Macht uns die Comfort Zone in unserer oft unübersichtlichen Arbeitswelt erfolgreicher?

Wir befinden uns momentan in einer Phase, in der die Individualisierung der Arbeitszeit begonnen hat. Also die eigenständige Entscheidung, wann ich Ruhezeiten nehme und wann ich dauerhaft in Belastung bin. Das kann man sehr schön an der Diskussion der Gewerkschaften und Betriebsräte verfolgen, die Angestellte von Konzernen vor E-Mails ihrer Vorgesetzten nach 18 oder 19 Uhr schützen möchten. Wir müssen uns darüber im Klaren sein, dass wir Ruhephasen brauchen. Konzentrationsfähigkeit kann nur dann erreicht werden, wenn man auch Pausen einplant. Nur dadurch ist es überhaupt möglich, langfristig erfolgreich zu sein.

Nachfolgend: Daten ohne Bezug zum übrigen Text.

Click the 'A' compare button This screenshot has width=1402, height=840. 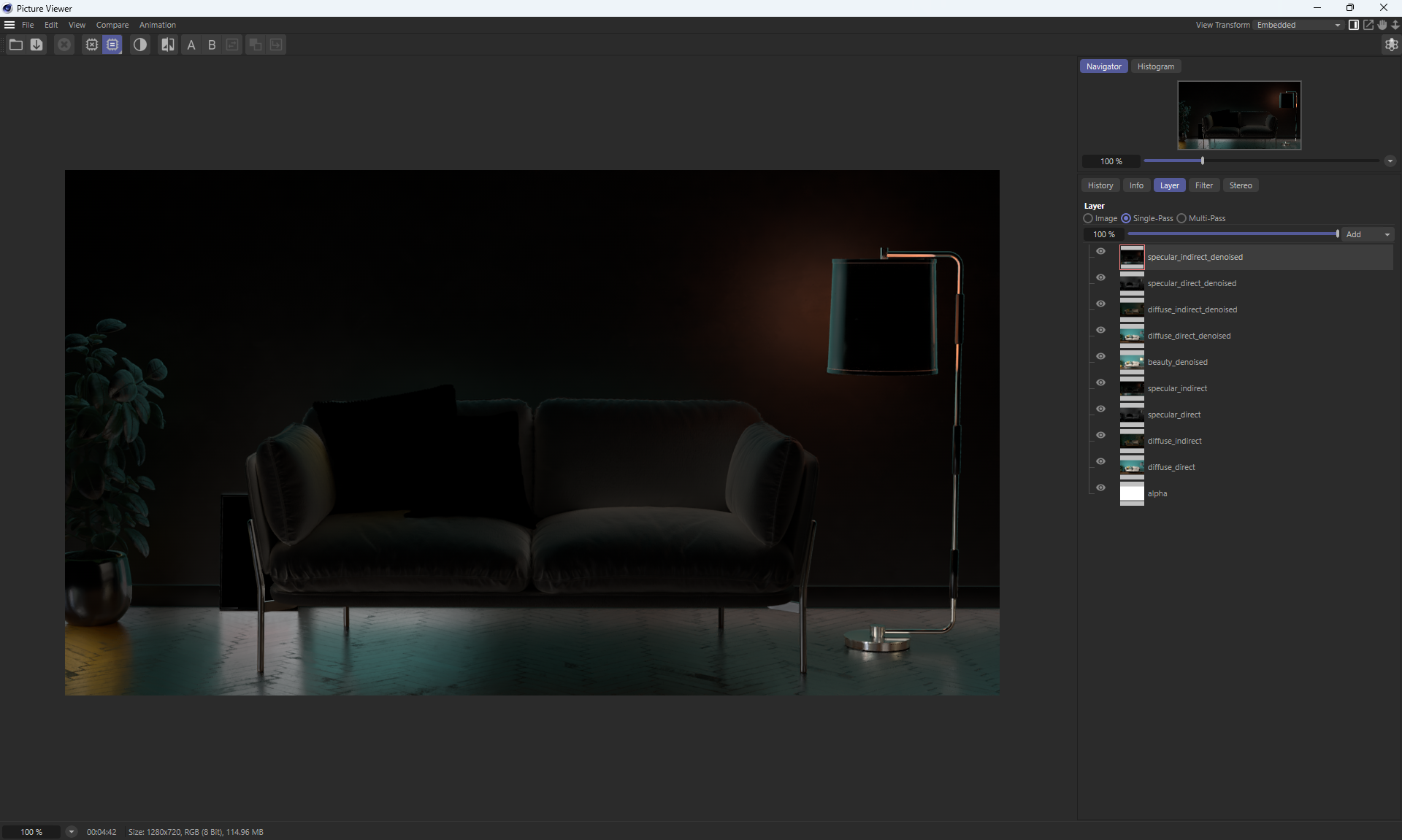tap(191, 45)
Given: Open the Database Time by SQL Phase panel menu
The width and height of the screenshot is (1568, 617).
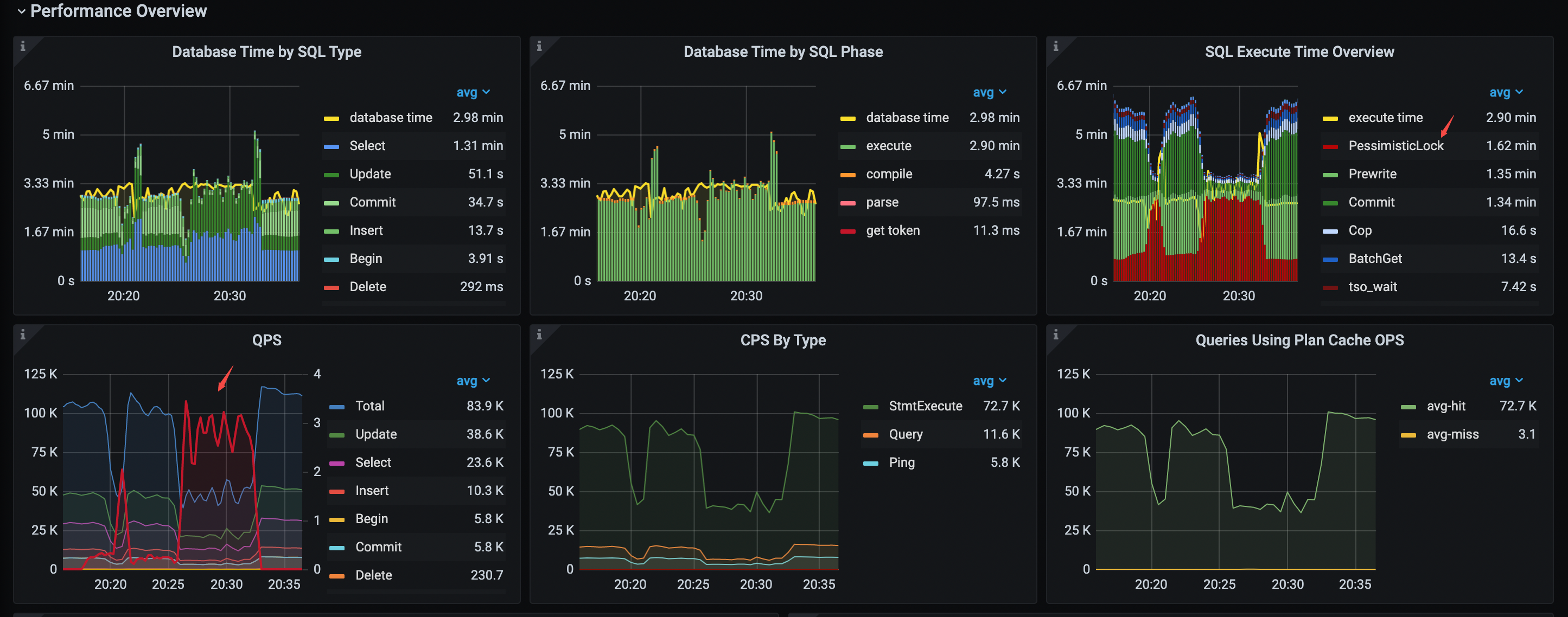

Was passiert mit Menschen, die nicht genügend Zeit in ihrer Comfort Zone verbringen?

Dafür gibt es die vereinfachte Bezeichnung des Burnouts, also die Dauerbeanspruchung in einem bestimmten Bereich. Das passiert, wenn man Regenerationszeiten ignoriert oder nicht in Anspruch nehmen kann.

Viele Soziologen machen sich für das Verlassen der Comfort Zone stark. 
Sie argumentieren, nur so könne sich die Persönlichkeit auf eine interessante 
Art und Weise weiterentwickeln. Was ist da dran?

Für mich ist das ein überholtes Konzept, in dem es darum geht, dass man nicht in seiner Routine erstarrt. Diese Diskussion entstand auf dem Höhepunkt der Freizeitgesellschaft der 90er-Jahre. Das war eine Zeit der Saturiertheit. Es herrschte das Klima einer extrem sicheren Welt. Man meinte, man könnte sich nur entwickeln, wenn man das alles verlassen würde. Seit dem Wechsel vom 20. auf das 21. Jahrhundert ist dieses Konzept nicht mehr relevant. Heute ist die Comfort Zone nicht mehr für alle selbstverständlich. Sie ist eher etwas, das man sich erkämpfen muss oder sich organisieren sollte.